Canine Ocular Thelaziosis: Causes, Symptoms and Treatment
Canine ocular thelaziosis, most common in the summer, is transmitted by fruit flies and affects mucous membranes. Today we’d like to inform you of the causes, symptoms and treatments. Read on and learn how to detect it.
Causes of Canine Ocular Thelaziosis
Also known as the “Eastern eye worm,” canine ocular thelaziosis is a parasitic disease caused by nematode worms that range from 7 to 17 millimeters in length. They hide under the eyelid membrane and the nasolacrimal ducts (tear ducts).
The transmitter of the disease is the fruit fly. It sucks the ocular secretion and then deposits its eggs. After hatching, the larvae live and grow in the conjunctival sac and membrane for three weeks.
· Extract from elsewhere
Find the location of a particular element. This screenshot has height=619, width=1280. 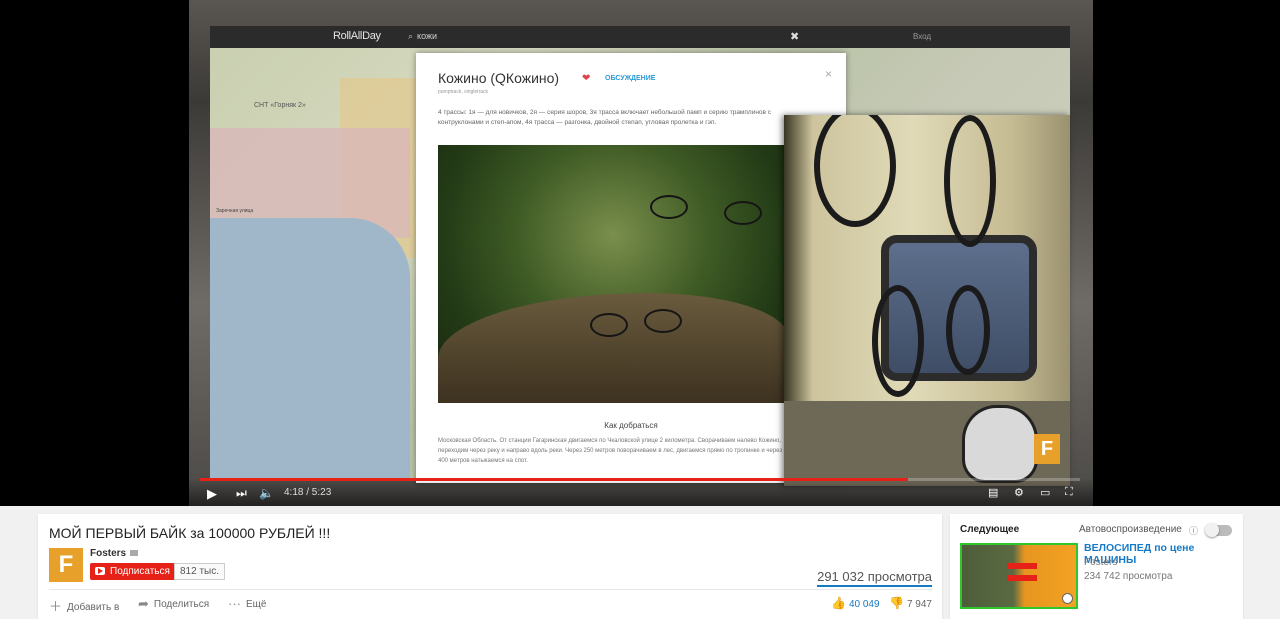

Ocular thelaziosis is most common in dogs and cats, but it can also affect other species including wolves and foxes –even humans.
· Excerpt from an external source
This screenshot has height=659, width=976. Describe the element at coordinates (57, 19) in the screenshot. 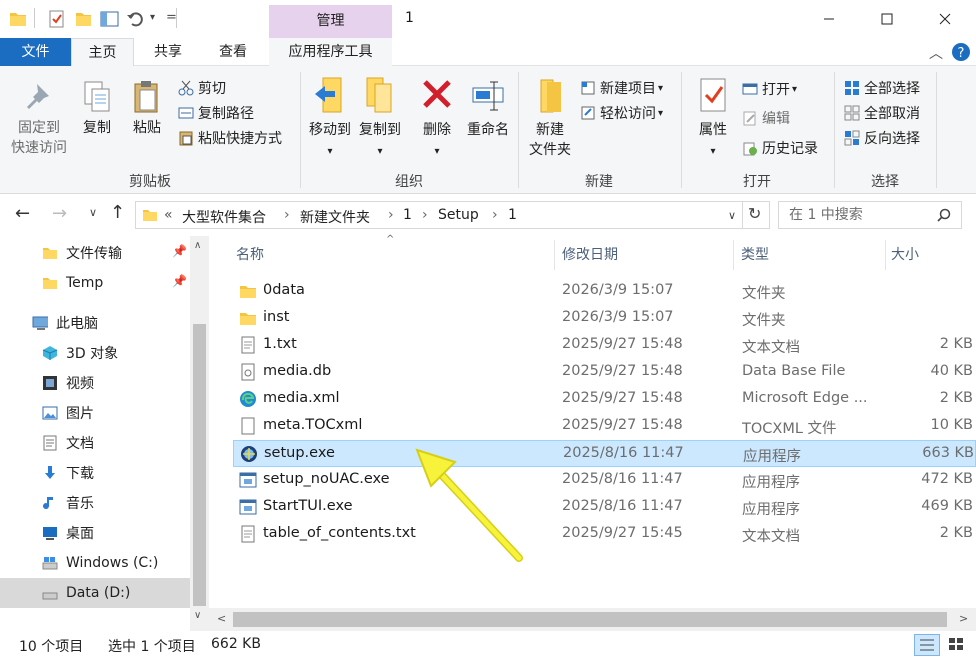

I see `properties-check-icon` at that location.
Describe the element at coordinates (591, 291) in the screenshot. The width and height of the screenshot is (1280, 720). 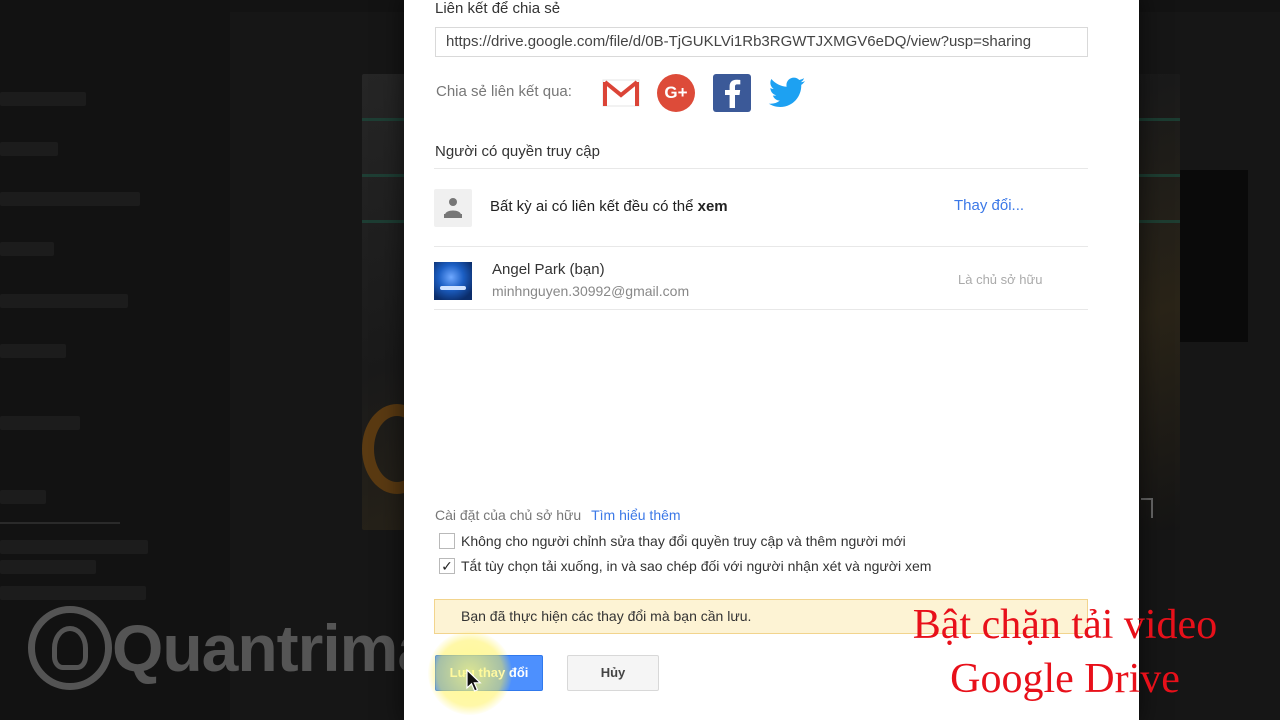
I see `owner-email: minhnguyen.30992@gmail.com` at that location.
Symptoms of Canine Ocular Thelaziosis
Dogs will present with eye issues that include:
- excessive tearing
- “crusty” eyelids
- involuntary contraction of the eyelids
- inflammation of the cornea
If you don’t treat canine ocular thelaziosis, it can cause serious infections and the number of worms can grow exponentially, resulting in temporary or even permanent blindness.
You may notice your dog’s eye or eyes being inflamed and secreting a white or greenish substance. The substance then attracts more flies and spreads the disease. Your dog will also act differently and try to rub his eyes because of the itching.
You must pay attention and keep an eye on any flies hanging around near your dog. That means that they are feeding on his eye secretions. If you carefully open your dog’s eyelid, you’ll see skinny white worms scurrying in front of the retina, trying to hide from the light.
Prevention and Treatment of Canine Ocular Thelaziosis
Be careful if your dog lives outdoors or near fruit trees, since that’s where fruit flies live. In addition, pay attention to organic waste that you leave out more for more than a day. It attracts insects.
We also recommend using the protective “pipettes” on your dog. They prevent fleas, ticks and other parasites like fly larvae from growing. This should be done all year round, but be extra careful in the summer. That’s when there are more infectious and bacterial diseases.
If you have small children at home—between three and six years old—be even more careful. After all, they are vulnerable to infections, especially in the summer and fall, when flies are most active.
Once you’ve identified worms in your dog’s eye, get to the vet right away to proceed with the removal of the worms. The procedure is performed manually with tweezers or sterile swabs after having been cleansed with saline.
Additionally, the vet will apply a nematocidal medication to prevent the parasite from continuing its life in another phase, especially as eggs that are practically invisible. If you treat canine ocular thelaziosis on time, the symptoms should subside after three days.
Dogs with more serious complications, such as ulcerations or keratitis, should get proper treatment once the vet is sure that there are no more worms in their eyes.